### Instruções
A) Liste todos os ministérios e secretarias mencionados na notícia sobre a criação do ministério da segurança pública.
B) Dê a continuação da notícia sobre a criação do ministério da segurança pública, começando logo após a última frase apresentada.

··· Trecho para leitura ···

Correio braziliense, n. 19991, 16/02/2018. Política, p. 2

 

Vem aí o ministério para a insegurança

Renato Souza 

16/02/2018

 

 

EXECUTIVO » Em meio a desconfianças sobre interferências em operações da Polícia Federal, Palácio do Planalto pretende criar uma pasta para cuidar da segurança pública. Delegados e agentes, entretanto, temem ingerência nos trabalhos de investigação da PF

O Planalto concretiza em breve um projeto ambicioso que promete alterar a forma como é tratada a segurança pública. O ministro da Secretaria de Governo, Carlos Marun (MDB), admitiu ontem que o presidente Michel Temer está estudando a criação do Ministério da Segurança Pública. A intenção é ter uma pasta que possa atuar de forma conjunta com os estados e herdar parte das atribuições que hoje são delegadas à da Justiça. Além de planos de ação para a destinação de recursos e estratégias de combate ao crime, a mudança também provocaria alterações na estrutura das instituições policiais. Marun afirmou que situações de violência no Rio de Janeiro e em outros estados que ocorreram nos últimos dias reforçaram o projeto. Mas, na Polícia Federal, a medida foi recebida com desconfiança por agentes e delegados — que temem possíveis interferências nos trabalhos de investigação. Atualmente, as ações referentes ao combate ao crime e prevenção de violência são coordenadas pela Secretaria Nacional de Segurança Pública (Senasp), que integra a estrutura do Ministério da Justiça. A secretaria conta com cerca de 50 servidores, que, entre as atribuições, têm como tarefa a assessoria técnica do ministro da Justiça, elaborando relatórios e estudos no setor. Com a criação da nova pasta, as competências da Senasp seriam integradas ao novo ministério.

A ideia não é nova e foi cogitada outras vezes pelo governo federal. No entanto, desta vez o projeto já está em fase avançada, com a realização de estudos e definição de objetivos a serem cumpridos caso as mudanças sejam implementadas. Carlos Marun destacou que Temer já está tratando do assunto com ministros e outras autoridades. “Existem alguns ministros envolvidos na discussão desse tema e debatendo diretamente com o presidente. A palavra final será dele, a partir do momento em que receber os estudos e participar dos debates que estão sendo conduzidos ainda internamente”, afirmou.

··· Bloco de dados ···

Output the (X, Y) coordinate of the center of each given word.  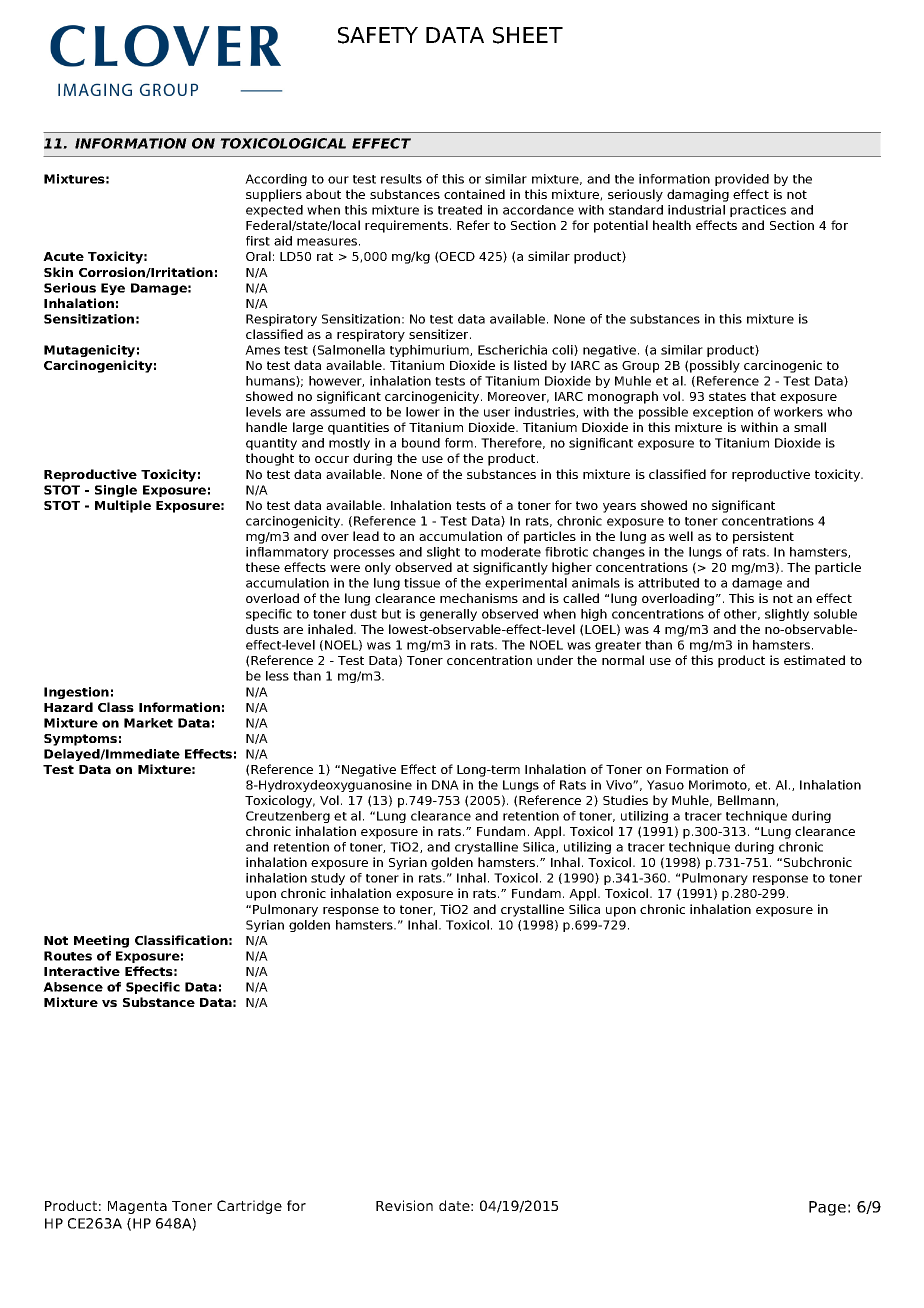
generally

···

### Respostas do exercício
A) Secretaria de Governo; Ministério da Segurança Pública; Ministério da Justiça; Secretaria Nacional de Segurança Pública (Senasp).

B)
O professor Arthur Trindade, coordenador do Núcleo de Estudos sobre Violência da Universidade de Brasília (UnB), afirma que a criação do ministério é uma medida necessária. Mas não terá efeito caso não seja acompanhada de mais investimentos. “A Senasp tem uma estrutura muito pequena hoje. Temos uma só secretaria para cuidar de assuntos que, em países como Estados Unidos e Inglaterra, são divididos para oito ou nove autarquias. Mas acredito que o governo não está pensando em elevar os recursos aplicados na segurança. Então, na prática, os mesmos problemas devem continuar”, afirmou.

 

Incômodo

As intenções do governo não agradaram a agentes e delegados da Polícia Federal. O temor é de que a criação do ministério sirva para interferir nas investigações e no trabalho que é realizado pelas equipes. Atualmente, a Polícia Federal está subordinada ao Ministério da Justiça e tenta manter independência em relação aos integrantes do Poder Executivo.

O presidente da Associação Nacional dos Delegados da Polícia Federal (ADPF), Edvandir Felix de Paiva, afirmou que a categoria está vendo com apreensão as intenções do Planalto. “Estamos monitorando essas possíveis mudanças na gestão da segurança pública. O problema é que esse anúncio é realizado em meio a uma crise imensa na Polícia Federal, onde existe um forte sentimento de desconfiança.”

No Congresso, a repercussão foi imediata. O líder do governo no Senado, Romero Jucá (MDB-RR), afirmou que não existe tentativa de interferir no trabalho da PF e que as atividades da corporação podem ser divididas por áreas. “Na hora que se criar o ministério, os órgãos que dizem respeito à segurança deverão estar engajados neste ministério. As questões de Justiça continuariam a ser tratadas pelo Ministério da Justiça. Nós estamos falando de ações de repressão, investigação e informação no tocante à segurança pública. Esses papéis são distintos e teriam áreas distintas de atuação”, disse o senador.

 

Estrutura

Caso seja concretizado, o novo ministério seria o responsável por integrar e gerir quase 600 mil policiais

 

Polícia Militar     421 mil

Polícia Civil     118 mil

Polícia Federal     14 mil

Polícia Rodoviária Federal     13 mil

 

Orçamento

R$ 2,6 bilhões foram destinados ao setor pelo governo federal em 2016

 

Violência

Crimes contra a vida - 2016

Os números produzidos pela ação de criminosos revela o tamanho do desafio

 

61.263 homicídios

Crescimento de 4% em relação a 2015

7 pessoas mortas por hora

2,6 mil latrocínios (roubo seguido de morte)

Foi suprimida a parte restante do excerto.